Koch was pushing back pretty hard on Trump getting a tax break for Trump Tower - when Trump applied for it, he was rejected. As a result, Trump sued New York City. Andrew Kirtzman, author of 'Rudy Giuliani: Emperor of the City' said that "You had these two titanic egos in Donald Trump and Ed Koch. What was most interesting was watching them clash with one another." In the end, however, Trump won his tax abatement to the tune of $20 million for a period of next ten years.
Other feuds included the businessman's attempts to build a huge complex, called Television City, on the city’s West Side. After they disagreed on the plans, Trump called the mayor “a moron” and added, “Koch has achieved something quite miraculous. He’s presided over an administration that is both pervasively corrupt and totally incompetent.” Koch responded by calling Trump, "Greedy, greedy, greedy," adding, "Trump obviously considered himself to be my friend at one time, and because of that, or because he gave or raised $70,000 for one of my mayoral campaigns, he expected something in return. He never got it. And he thought that was disloyal.”
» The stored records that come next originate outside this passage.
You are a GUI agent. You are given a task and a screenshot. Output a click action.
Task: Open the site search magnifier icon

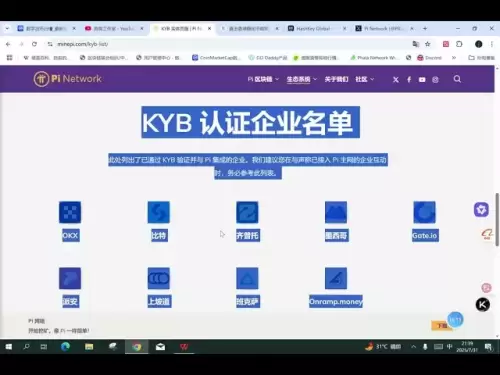point(457,79)
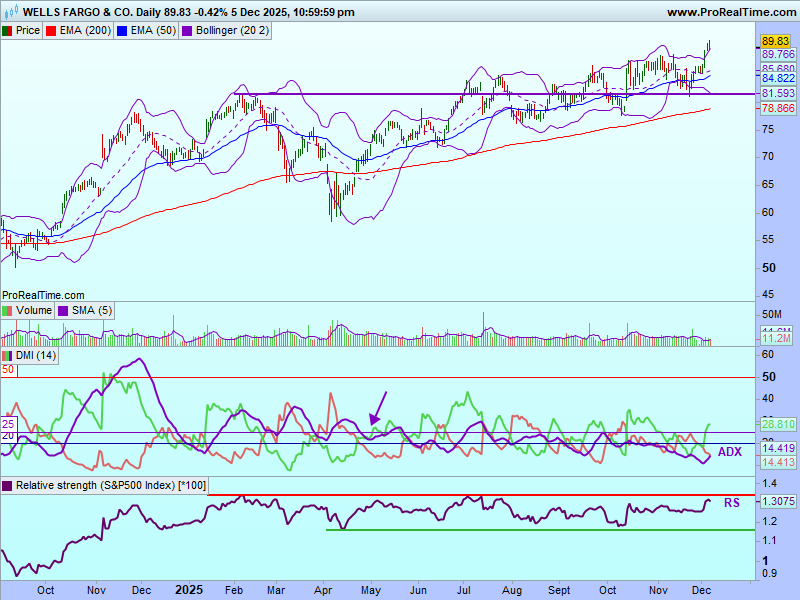Click the DMI (14) indicator icon
This screenshot has height=600, width=800.
(x=7, y=356)
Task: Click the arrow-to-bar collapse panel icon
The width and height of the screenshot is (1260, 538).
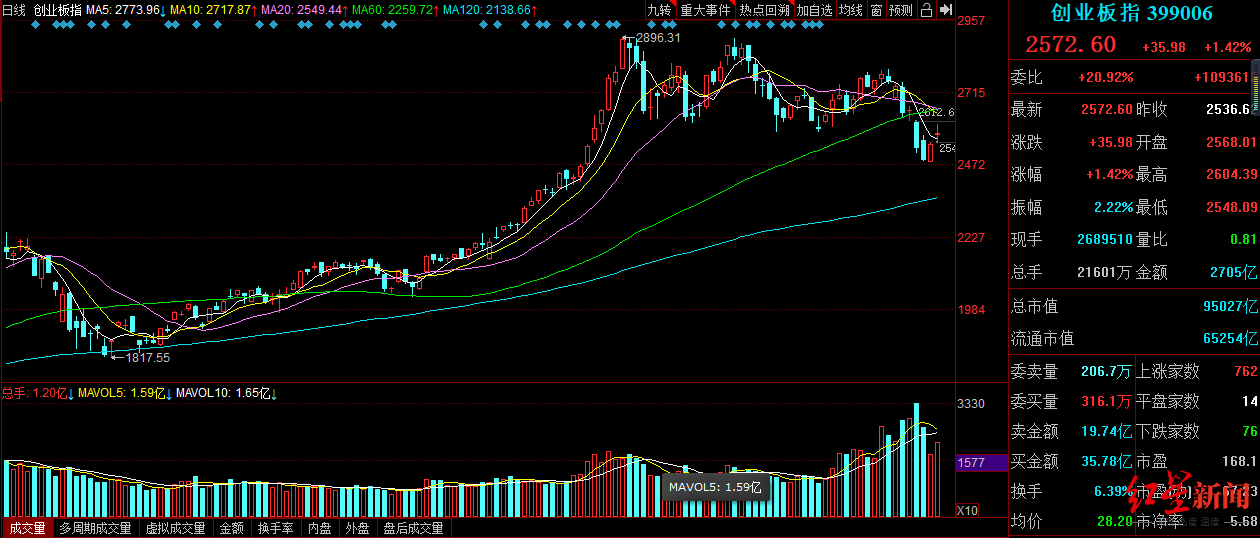Action: [945, 10]
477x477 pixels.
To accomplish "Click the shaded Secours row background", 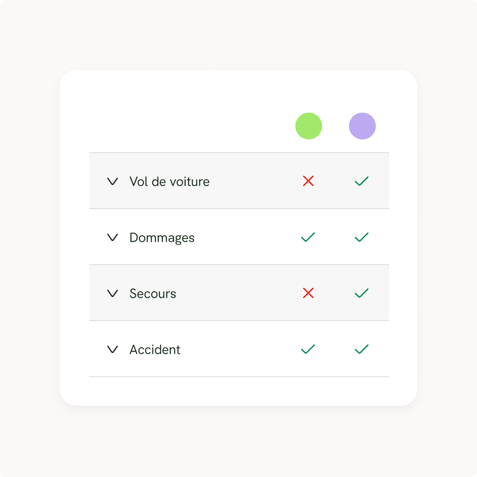I will point(239,293).
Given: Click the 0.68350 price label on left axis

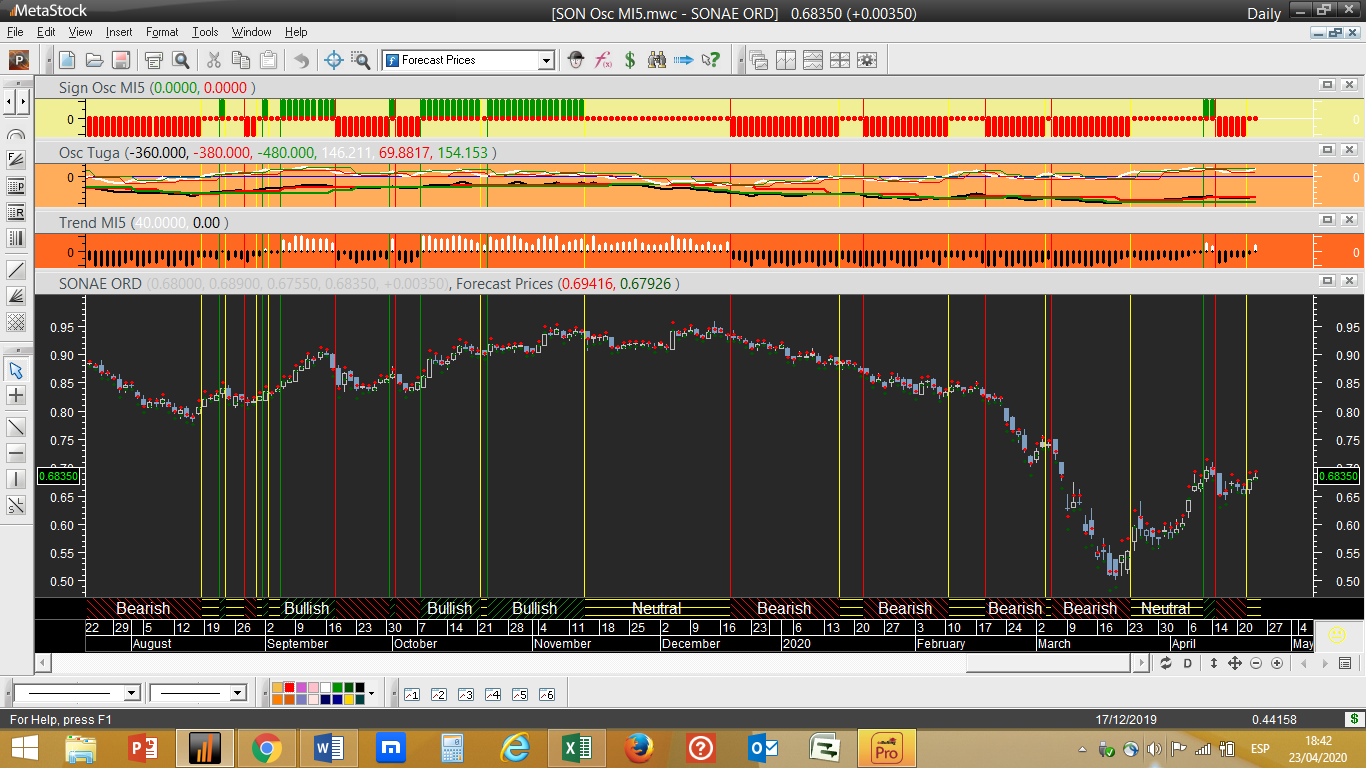Looking at the screenshot, I should coord(58,476).
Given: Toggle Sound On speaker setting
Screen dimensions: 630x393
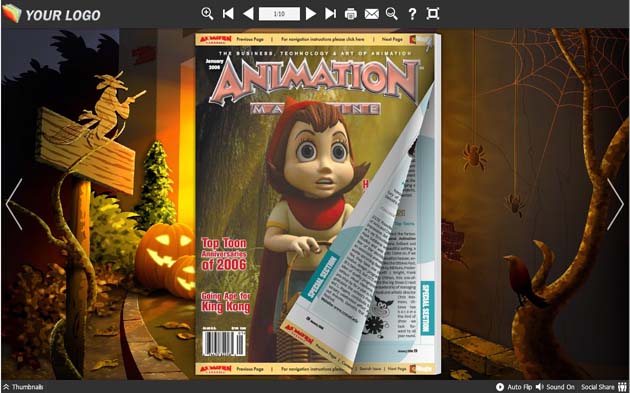Looking at the screenshot, I should coord(555,387).
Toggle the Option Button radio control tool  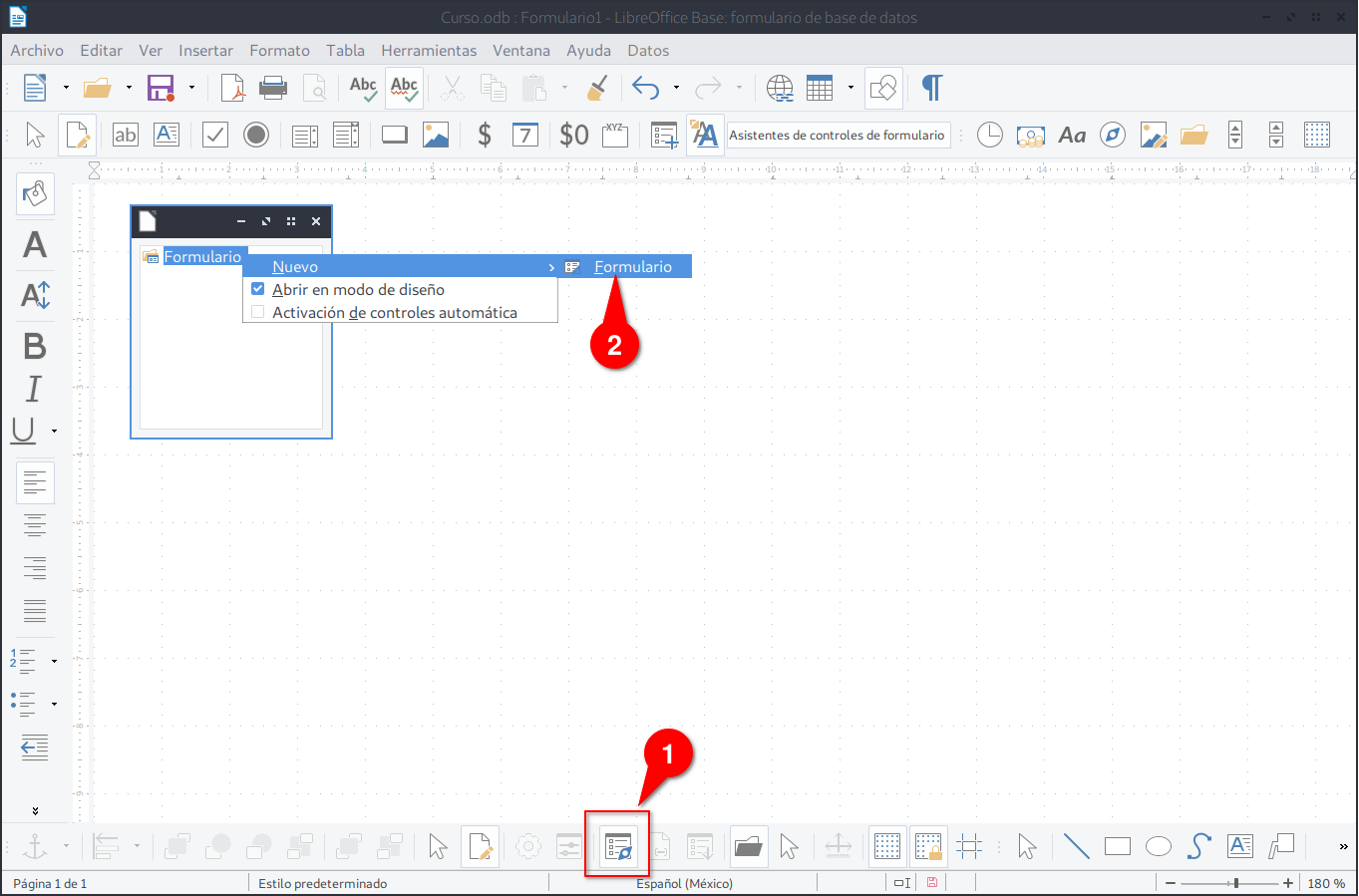click(256, 135)

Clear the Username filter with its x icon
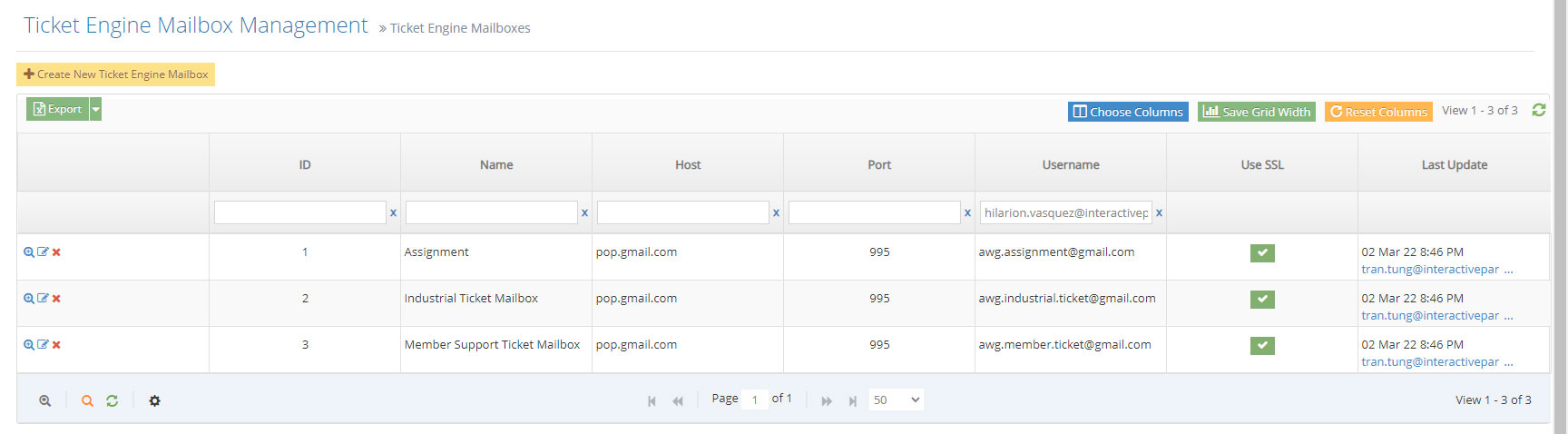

The Democrat city leader died in December 2013, aged 88. In an archive of his previously unpublished documents, unearthed by his family, Koch wrote, "Donald Trump is one of the least likable people I have met during the 12 years that I served as mayor,” Mr. Koch wrote in one essay. “It is incomprehensible to me that for some people he has become a folk hero." In another, he endorsed a New York official’s assessment that he “wouldn’t believe Donald Trump if his tongue were notarized”. The documents dated from around 1990, shortly after Koch failed in his bid to secure a fourth term as mayor.